DOCUMENT PASSAGE:
At 01:05 PM 1/18/2002 -0500, Erik Price wrote:
>I was hoping someone could share with me their code for situations like 
>this, since I'm pretty sure it's a common situation:  I need to insert a 
>record into a table "files", and simultaneously insert a record into a 
>table "files_users".  "files_users" is a foreign key table, which allows a 
>many-to-many relationship between "files" and "users".  There is no direct 
>relationship between "files" and "users".  The "files_users" table has two 
>columns, "files_id" and "users_id".
[...]
>What I need is for the filename to be INSERTed as a "file_name" record in 
>the "files" table, and simultaneously the "file_id" of that record (which 
>is automatically generated by MySQL due to the "auto_increment") needs to 
>be INSERTed as a "file_id" record into the "files_users" table, along with 
>the "user_id" of all of the users which were selected.

WHAT YOU WILL DO:
A - List every database table named in the MySQL message.
B - From the MySQL message, extract the span that begins at the words "At 01:05 PM" and stops after "which were selected.", word for word.

MATERIAL PROVIDED:
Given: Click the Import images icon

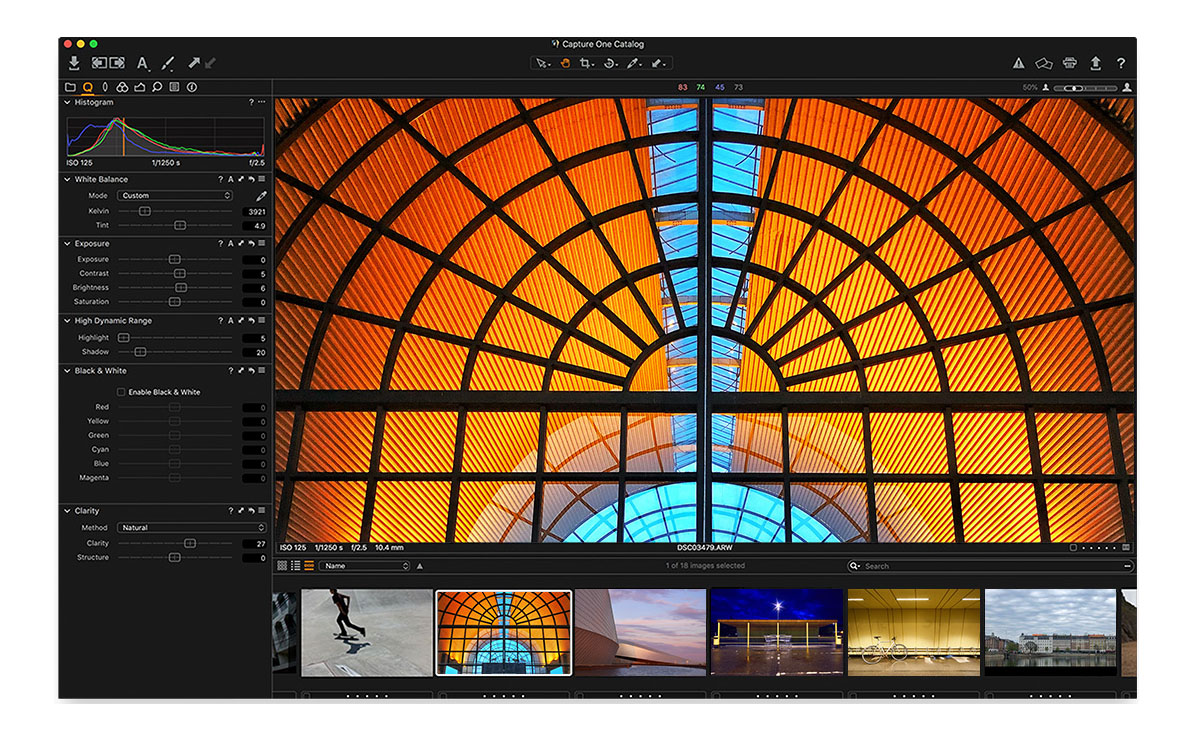Looking at the screenshot, I should click(x=74, y=63).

SOLUTIONS FOR EACH TASK:
A -
files
files_users
users

B -
At 01:05 PM 1/18/2002 -0500, Erik Price wrote:
>I was hoping someone could share with me their code for situations like 
>this, since I'm pretty sure it's a common situation:  I need to insert a 
>record into a table "files", and simultaneously insert a record into a 
>table "files_users".  "files_users" is a foreign key table, which allows a 
>many-to-many relationship between "files" and "users".  There is no direct 
>relationship between "files" and "users".  The "files_users" table has two 
>columns, "files_id" and "users_id".
[...]
>What I need is for the filename to be INSERTed as a "file_name" record in 
>the "files" table, and simultaneously the "file_id" of that record (which 
>is automatically generated by MySQL due to the "auto_increment") needs to 
>be INSERTed as a "file_id" record into the "files_users" table, along with 
>the "user_id" of all of the users which were selected.